▶ [Compiti assegnati]:
1: Trascrivi alla lettera il passo del testo sul ricorso contro la Regione Siciliana compreso tra "A sua volta" e "6.1.4. del diritto).", estremi inclusi.
2: Rispondi in base al testo sul ricorso contro la Regione Siciliana:
(a) Quali articolo e comma della legge regionale sono oggetto del ricorso?
(b) Con quale sentenza la Corte costituzionale accolse il ricorso contro l'art. 49?
(c) A quale piano è tuttora sottoposta la Regione Siciliana?
3: Prosegui il testo sul ricorso contro la Regione Siciliana dall'ultima frase riportata in avanti.

▶ [Testo da leggere]:
================

PDC VS REGIONE SICILIANA
Ricorso per legittimità costituzionale del 20 gennaio 2025, n. 3,
in (GU 1a Serie Speciale - Corte Costituzionale n.6 del 5-2-2025)
Il Presidente del Consiglio dei ministri propone ricorso in via principale avente per oggetto l'art. 28, comma 16, della legge della Regione Siciliana 20 novembre 2024, n. 51, per ritenuta illegittimità costituzionale in relazione agli artt. 81 e 117, comma 3, Cost.
La citata disposizione prevede che: «L'assessorato regionale della salute è autorizzato, a decorrere dall'anno finanziario 2024, a riconoscere l'adeguamento tariffario alle strutture riabilitative per disabili psico-fisico-sensoriali, alle comunità terapeutiche assistite, alle residenze sanitarie assistenziali e ai centri diurni per soggetti autistici, che applicano i C.C.N.L. di categoria, nella misura del 7 per cento a valere sui fondi del Servizio sanitario regionale nel rispetto del Piano operativo di consolidamento e sviluppo. L'art. 49 della legge regionale n. 3/2024 è abrogato».
A sua volta detto art. 49 veniva impugnato dal Governo innanzi alla Corte costituzionale che, con la sentenza n. 197 del 2024, accoglieva il ricorso, affermando che: «le regioni "sono chiamate a contribuire al raggiungimento di un ragionevole punto di equilibrio tra l'esigenza di assicurare (almeno) i livelli essenziali di assistenza e quella di garantire una più efficiente ed efficace spesa pubblica, anch’essa funzionale al perseguimento dell'interesse pubblico del settore" (sentenza n. 76 del 2023, punto 6.1.4. del diritto).
Secondo, il ricorrente, l'art. 28, comma 16, della legge regionale n. 28 del 2024 riprodurrebbe - nella sostanza - la disposizione già dichiarata costituzionalmente illegittima dalla Corte costituzionale, nella parte in cui prevede - nuovamente - un «adeguamento tariffario alle strutture riabilitative per disabili psico-fisico-sensoriali, alle comunità terapeutiche assistite, alle residenze sanitarie assistenziali e ai centri diurni per soggetti autistici, che applicano i C.C.N.L. di categoria, nella misura del 7 per cento a valere sui fondi del Servizio sanitario regionale».
Pertanto, la disposizione oggetto della censura con il ricorso all’esame si porrebbe anch'essa in contrasto con gli articoli 81 e 117, comma 3, della Costituzione, per il tramite delle «norme interposte» di cui agli articoli 8-quinquies e sexies del decreto-legislativo 30 dicembre 1992, n. 502, e 2, comma 80, della legge 23 dicembre 2009, n. 191; ciò in quanto la Regione Siciliana è tutt'ora sottoposta ai vincoli del Piano di rientro dal disavanzo sanitario, in base al quale essa non può erogare livelli ulteriori di assistenza rispetto a quelli previsti dalla normativa statale.

================

▶ [Sezione dati]:
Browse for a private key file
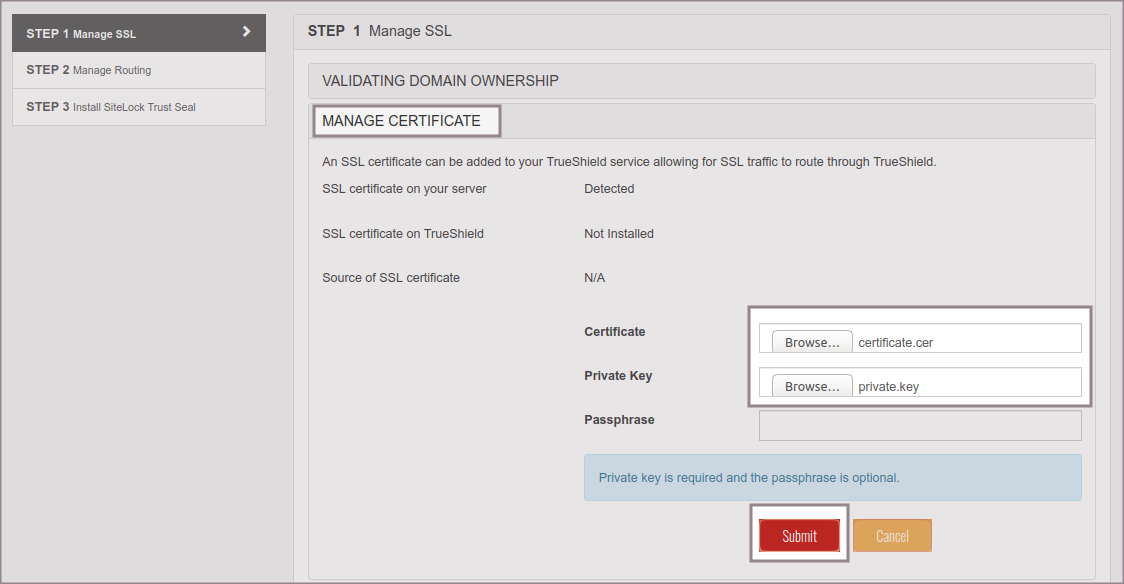The image size is (1124, 584). pyautogui.click(x=812, y=386)
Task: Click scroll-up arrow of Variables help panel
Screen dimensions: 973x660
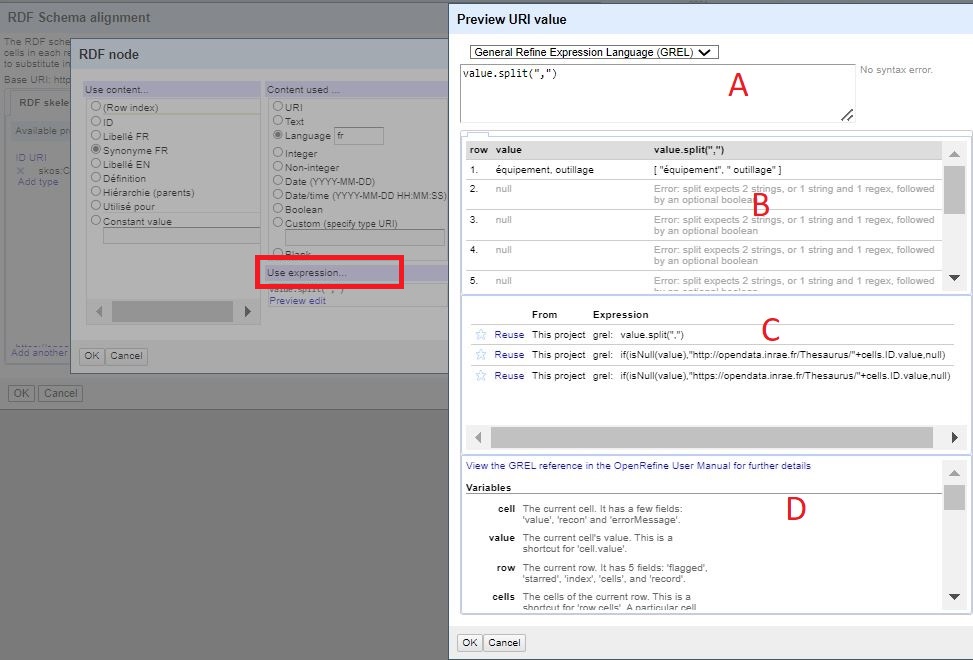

================

▶ [Risultati dell'esercizio]:
1:
A sua volta detto art. 49 veniva impugnato dal Governo innanzi alla Corte costituzionale che, con la sentenza n. 197 del 2024, accoglieva il ricorso, affermando che: «le regioni "sono chiamate a contribuire al raggiungimento di un ragionevole punto di equilibrio tra l'esigenza di assicurare (almeno) i livelli essenziali di assistenza e quella di garantire una più efficiente ed efficace spesa pubblica, anch’essa funzionale al perseguimento dell'interesse pubblico del settore" (sentenza n. 76 del 2023, punto 6.1.4. del diritto).

2:
(a) L'art. 28, comma 16.
(b) Con la sentenza n. 197 del 2024.
(c) Al Piano di rientro dal disavanzo sanitario.

3:
Secondo il ricorrente, si tratterebbe di un incremento tariffario che – nonostante il formale richiamo al «rispetto del Piano operativo di consolidamento e sviluppo» - si porrebbe in evidente contrasto con gli impegni finanziari assunti dalla Regione Siciliana, pregiudicando l'equilibrio economico del Servizio sanitario regionale. In altri termini, la Regione, con l’impugnato art. 28, comma 16, sarebbe venuta meno al divieto di introdurre nuove spese incidenti sulle voci del proprio bilancio relative alla spesa sanitaria, in violazione degli articoli 81 e 117, comma 3, della Costituzione, laddove riserva allo Stato la determinazione dei princìpi fondamentali in materia di «tutela della salute» e «coordinamento della finanza pubblica», in relazione alle norme «interposte» di cui agli articoli 8-quinquies e sexies del decreto-legislativo 30 dicembre 1992, n. 502, e 2, comma 80, della legge 23 dicembre 2009, n. 191.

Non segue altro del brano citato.